▶ **Texte proposé**

::::

Une plus grande collaboration entre les deux continents pourrait permettre de contourner les blocages des grands investisseurs en Afrique
La société civile fait également pression pour des changements ambitieux : l’Alliance pour la souveraineté alimentaire en Afrique, par exemple, a mené un dialogue à l’échelle du continent sur la nécessité d’une politique alimentaire pour parvenir à une alimentation équilibrée et durable pour tous.
Une plus grande collaboration entre les deux continents pourrait contribuer à renforcer ces stratégies prometteuses – notamment face aux blocages des grands investisseurs en Afrique, tels que la Banque mondiale, l’USAID et la Fondation Gates. Contrairement aux insinuations selon lesquelles les politiques du Pacte vert de l’UE nuiraient à la sécurité alimentaire en l’Afrique, le programme « de la ferme à la fourchette » de l’UE promet au contraire de réduire les effets néfastes de l’agriculture sur le climat, la santé des sols et la biodiversité.
Menaces sur la souveraineté alimentaire
Si elle est mise en œuvre de manière appropriée, cette politique permettra de rompre avec un modèle qui a porté préjudice aux pays africains en leur imposant un dumping sur les produits de base, vendus à des prix inférieurs à ceux des marchés locaux. Un modèle qui à la fois, a favorisé la dépendance à l’égard des importations de matières premières et de denrées alimentaires, mais qui a aussi privilégié les cultures d’exportation menaçant ainsi la souveraineté alimentaire.
Il est essentiel d’écouter les sociétés civiles qui réclament à grands cris des réformes du système alimentaire
La croissance simultanée de l’agroécologie en Europe et en Afrique contribuera à alimenter des flux commerciaux durables entre les deux continents, à condition que des mécanismes d’accompagnement adéquats soient mis en place. Les producteurs africains seront en mesure d’assurer la sécurité alimentaire du continent s’ils sont soutenus dans leurs efforts pour augmenter leur production d’une manière durable et pour accéder aux marchés à des prix équitables.
Reste à savoir si de telles réformes seront retenues dans les conclusions du sommet. Il est essentiel d’écouter davantage les organisations des sociétés civiles africaines et européennes qui réclament à grands cris des réformes du système alimentaire visant à protéger l’environnement et à générer une meilleure valeur ajoutée pour les agriculteurs. Nos dirigeants sont eux aussi à la recherche d’opportunités de partenariats stratégiques pour rapprocher nos continents et aborder la question prioritaire du changement climatique et de la transition verte. Une coopération autour de l’agriculture durable pourrait s’avérer judicieuse et véritablement transformatrice si elle est entérinée au plus haut niveau.

::::

▶ **Liste des entrées**

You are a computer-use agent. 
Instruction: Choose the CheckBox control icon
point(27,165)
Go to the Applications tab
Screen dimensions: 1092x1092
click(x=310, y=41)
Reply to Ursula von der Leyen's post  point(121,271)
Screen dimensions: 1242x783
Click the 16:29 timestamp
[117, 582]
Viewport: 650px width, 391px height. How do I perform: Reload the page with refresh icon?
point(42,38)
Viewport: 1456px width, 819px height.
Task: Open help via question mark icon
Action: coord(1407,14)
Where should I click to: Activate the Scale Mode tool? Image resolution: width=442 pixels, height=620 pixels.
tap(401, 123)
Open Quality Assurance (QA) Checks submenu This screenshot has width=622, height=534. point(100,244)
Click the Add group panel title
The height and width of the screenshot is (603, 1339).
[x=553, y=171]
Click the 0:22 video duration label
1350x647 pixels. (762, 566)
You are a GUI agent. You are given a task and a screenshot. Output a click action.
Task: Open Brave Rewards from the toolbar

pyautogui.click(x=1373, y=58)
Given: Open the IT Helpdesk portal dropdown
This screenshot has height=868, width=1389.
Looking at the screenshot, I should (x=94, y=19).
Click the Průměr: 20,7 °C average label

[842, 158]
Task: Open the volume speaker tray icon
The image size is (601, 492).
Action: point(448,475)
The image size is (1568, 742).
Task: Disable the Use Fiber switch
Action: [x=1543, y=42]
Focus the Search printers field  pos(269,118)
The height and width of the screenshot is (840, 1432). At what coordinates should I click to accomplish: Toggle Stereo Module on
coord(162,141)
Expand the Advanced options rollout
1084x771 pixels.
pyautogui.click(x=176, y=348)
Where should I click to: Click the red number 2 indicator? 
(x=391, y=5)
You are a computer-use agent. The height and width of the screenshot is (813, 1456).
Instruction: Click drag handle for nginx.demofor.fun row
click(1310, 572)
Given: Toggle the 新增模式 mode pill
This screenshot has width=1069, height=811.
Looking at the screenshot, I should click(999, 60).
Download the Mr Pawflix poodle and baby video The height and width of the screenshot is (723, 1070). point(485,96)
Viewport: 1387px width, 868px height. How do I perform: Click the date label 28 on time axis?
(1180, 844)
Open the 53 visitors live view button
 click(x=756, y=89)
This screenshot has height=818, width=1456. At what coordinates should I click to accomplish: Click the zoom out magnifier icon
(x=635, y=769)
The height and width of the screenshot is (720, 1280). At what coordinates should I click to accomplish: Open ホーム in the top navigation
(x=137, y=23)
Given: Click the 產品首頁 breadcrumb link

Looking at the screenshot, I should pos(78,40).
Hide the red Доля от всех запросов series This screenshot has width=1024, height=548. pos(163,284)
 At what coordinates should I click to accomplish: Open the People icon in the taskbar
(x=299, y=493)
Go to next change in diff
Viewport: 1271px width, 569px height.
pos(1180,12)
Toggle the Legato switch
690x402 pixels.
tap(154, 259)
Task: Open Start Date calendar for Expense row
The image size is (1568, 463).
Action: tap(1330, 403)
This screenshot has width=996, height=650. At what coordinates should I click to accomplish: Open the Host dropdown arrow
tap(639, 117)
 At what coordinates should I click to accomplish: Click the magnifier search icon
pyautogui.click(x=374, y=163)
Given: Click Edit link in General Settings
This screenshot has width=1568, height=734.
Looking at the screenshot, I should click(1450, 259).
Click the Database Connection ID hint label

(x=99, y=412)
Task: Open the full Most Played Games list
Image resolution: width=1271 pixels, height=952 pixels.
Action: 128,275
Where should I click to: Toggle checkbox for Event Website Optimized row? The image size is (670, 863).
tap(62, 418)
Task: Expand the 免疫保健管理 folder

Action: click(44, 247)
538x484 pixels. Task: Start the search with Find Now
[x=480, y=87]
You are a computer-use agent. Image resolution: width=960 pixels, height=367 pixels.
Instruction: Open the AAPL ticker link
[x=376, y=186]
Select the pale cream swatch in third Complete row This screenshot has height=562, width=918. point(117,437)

::::

▶ **Série d'exercices**
**A.** Pourriez-vous recopier, dans le texte sur la coopération alimentaire entre l'Europe et l'Afrique, le passage qui va de « Il est essentiel d’écouter les » jusqu'à « des prix équitables. » inclus ?
**B.** Comment résumeriez-vous en une ou deux phrases le paragraphe du texte sur la coopération alimentaire entre l'Europe et l'Afrique qui commence par « Si elle est mise en œuvre », en conservant ses faits principaux ?
Les entrées proviennent d'une autre source.

▶ **Corrigés détaillés**
**A.**
Il est essentiel d’écouter les sociétés civiles qui réclament à grands cris des réformes du système alimentaire
La croissance simultanée de l’agroécologie en Europe et en Afrique contribuera à alimenter des flux commerciaux durables entre les deux continents, à condition que des mécanismes d’accompagnement adéquats soient mis en place. Les producteurs africains seront en mesure d’assurer la sécurité alimentaire du continent s’ils sont soutenus dans leurs efforts pour augmenter leur production d’une manière durable et pour accéder aux marchés à des prix équitables.

**B.** Bien appliquée, cette politique rompra avec un modèle qui a nui aux pays africains. Ce modèle reposait sur le dumping de produits de base vendus sous les prix des marchés locaux, a accru leur dépendance aux importations de matières premières et de denrées alimentaires, et a privilégié les cultures d'exportation au détriment de la souveraineté alimentaire.